I have been an expert witness to the court focusing on the Occupational Health and Safety Act (OHSA) and it’s regulations for the past 8 years. Most employers and employees believe that nothing ever happens to anybody who does not comply with the act, because these cases are not really in the mainstream medias interest. That is why I would like to enlighten you through this blog on my own experience through analysing the statistics of the cases I have been involved in.

I have not been privy to see all the claim values, however what I do have access to is the claimed value of 11 injuries which exceeded R17,000,000 and 1 financial dispute based on health and safety valued at R18,000,000.

The following stats are from 18 court cases involving 27 injuries and 1 financial dispute.

OHSA compliance of the business depicted:

Of the 18 cases only 3 Businesses had a risk assessment which means 78% of the businesses do not comply with section 8 and 9 of the OHSA. The risk assessment is the backbone of any Health and Safety management system and through the risk assessment one understands the business activities, the risks exposure and how to reduce or control the risk exposure by implementing control measures.

Of the 18 cases, 10 Businesses did have some precautionary measure or control identified and documented. So even though the businesses did not necessarily do a risk assessment they still implemented precautions and it is my conclusion that these businesses were made aware of the legal requirement (regulations is mostly controls written into legislation to protect people) but don’t really understand why as they did not do the risk assessment.

Where precautionary measures have been identified it is normally documented in some format, hence the reason why the documented systems were available in 10 of these cases.

Of the 18 cases only 2 could provide a full HSE documented and sufficiently implemented Management System to control the HSE risks and OHSA compliance. One of the cases was the R18,000,000 financial loss case. We have successfully shown the Plaintiff did implement the OHSA and they won the case with cost.

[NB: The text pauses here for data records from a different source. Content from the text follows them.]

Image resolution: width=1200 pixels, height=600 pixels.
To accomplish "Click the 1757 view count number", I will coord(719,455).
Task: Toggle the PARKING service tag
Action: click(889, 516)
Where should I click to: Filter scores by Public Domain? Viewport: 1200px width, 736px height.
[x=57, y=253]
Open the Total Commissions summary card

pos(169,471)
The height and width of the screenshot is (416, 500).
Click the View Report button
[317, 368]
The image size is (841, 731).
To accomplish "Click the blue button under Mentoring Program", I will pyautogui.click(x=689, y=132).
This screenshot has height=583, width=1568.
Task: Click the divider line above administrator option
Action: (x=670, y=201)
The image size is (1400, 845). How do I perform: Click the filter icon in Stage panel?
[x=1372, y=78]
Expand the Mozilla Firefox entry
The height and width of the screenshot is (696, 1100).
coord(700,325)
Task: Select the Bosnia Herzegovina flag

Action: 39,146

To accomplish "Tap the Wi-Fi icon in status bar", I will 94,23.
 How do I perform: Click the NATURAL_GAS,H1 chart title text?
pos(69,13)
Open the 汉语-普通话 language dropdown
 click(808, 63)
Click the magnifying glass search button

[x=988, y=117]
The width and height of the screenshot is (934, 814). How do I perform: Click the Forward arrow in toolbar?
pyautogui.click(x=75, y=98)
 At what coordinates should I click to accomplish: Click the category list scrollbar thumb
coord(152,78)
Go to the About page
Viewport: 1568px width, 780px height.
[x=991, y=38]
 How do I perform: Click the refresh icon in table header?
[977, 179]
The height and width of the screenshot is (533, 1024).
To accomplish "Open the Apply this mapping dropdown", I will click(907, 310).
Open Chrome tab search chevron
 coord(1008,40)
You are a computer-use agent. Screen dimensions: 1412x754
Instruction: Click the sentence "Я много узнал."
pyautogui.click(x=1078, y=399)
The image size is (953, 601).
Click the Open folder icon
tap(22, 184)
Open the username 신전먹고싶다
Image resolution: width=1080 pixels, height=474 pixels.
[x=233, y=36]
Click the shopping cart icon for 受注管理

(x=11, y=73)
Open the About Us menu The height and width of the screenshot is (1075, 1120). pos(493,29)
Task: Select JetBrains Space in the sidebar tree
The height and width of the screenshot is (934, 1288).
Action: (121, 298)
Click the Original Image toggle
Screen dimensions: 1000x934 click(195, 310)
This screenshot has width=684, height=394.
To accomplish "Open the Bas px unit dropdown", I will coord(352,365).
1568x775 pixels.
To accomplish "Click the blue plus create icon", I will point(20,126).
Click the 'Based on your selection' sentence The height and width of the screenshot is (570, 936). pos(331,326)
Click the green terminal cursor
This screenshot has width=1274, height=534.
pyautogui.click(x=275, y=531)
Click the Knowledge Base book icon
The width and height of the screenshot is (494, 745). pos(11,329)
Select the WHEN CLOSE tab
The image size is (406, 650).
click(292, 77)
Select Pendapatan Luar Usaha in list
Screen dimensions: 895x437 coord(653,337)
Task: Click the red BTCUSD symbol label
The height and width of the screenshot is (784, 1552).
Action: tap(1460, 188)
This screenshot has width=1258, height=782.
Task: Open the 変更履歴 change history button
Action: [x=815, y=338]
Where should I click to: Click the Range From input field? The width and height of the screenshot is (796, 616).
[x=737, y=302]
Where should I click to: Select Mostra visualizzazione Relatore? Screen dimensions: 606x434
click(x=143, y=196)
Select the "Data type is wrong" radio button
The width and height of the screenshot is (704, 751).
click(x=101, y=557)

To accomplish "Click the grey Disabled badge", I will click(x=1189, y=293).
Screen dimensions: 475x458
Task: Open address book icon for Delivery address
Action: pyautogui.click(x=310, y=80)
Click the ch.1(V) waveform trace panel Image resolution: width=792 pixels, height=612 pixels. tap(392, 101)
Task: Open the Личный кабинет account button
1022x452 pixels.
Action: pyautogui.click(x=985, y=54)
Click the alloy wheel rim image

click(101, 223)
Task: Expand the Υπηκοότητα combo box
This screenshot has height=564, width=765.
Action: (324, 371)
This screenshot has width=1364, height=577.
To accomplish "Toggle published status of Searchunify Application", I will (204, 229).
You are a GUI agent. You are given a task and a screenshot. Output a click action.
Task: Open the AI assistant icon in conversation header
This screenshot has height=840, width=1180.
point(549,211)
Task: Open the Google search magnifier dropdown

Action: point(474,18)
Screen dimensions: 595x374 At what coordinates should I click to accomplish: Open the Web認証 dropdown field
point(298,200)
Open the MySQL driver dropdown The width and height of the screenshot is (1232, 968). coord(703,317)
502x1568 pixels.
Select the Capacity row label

The risks which were not controlled by the businesses which resulted in incidents causing injuries are everyday risks we find in most businesses. I did not reconstruct all the incidents to identify every cause but only looked at a few of the immediate causes. These incidents could have been avoided.

Cost comparison:

Estimated Elint management system implementation & 12 month monitoring = R92 425

Claim value - finger amputation = R1 820 000

Should the business in question have implemented a management system through Elint and used the software to monitor the compliance the cost saving would have been 95% and if the incident did happen the court will rule that the business applied the the the business applied the “reasonably practicable” principle.

The argument that the Public Liability Insurance or COID will protect the business is invalid as the insurance companies will not pay if the business did not comply with OHSA and COID will only cover an employee, where most of these claims are either from the public or a contractor who got injured.

Compliance with the OHSA is critical to any business and if applied as an integrated management system it will improve the business processes, protect people from injuries and the business against financial claims.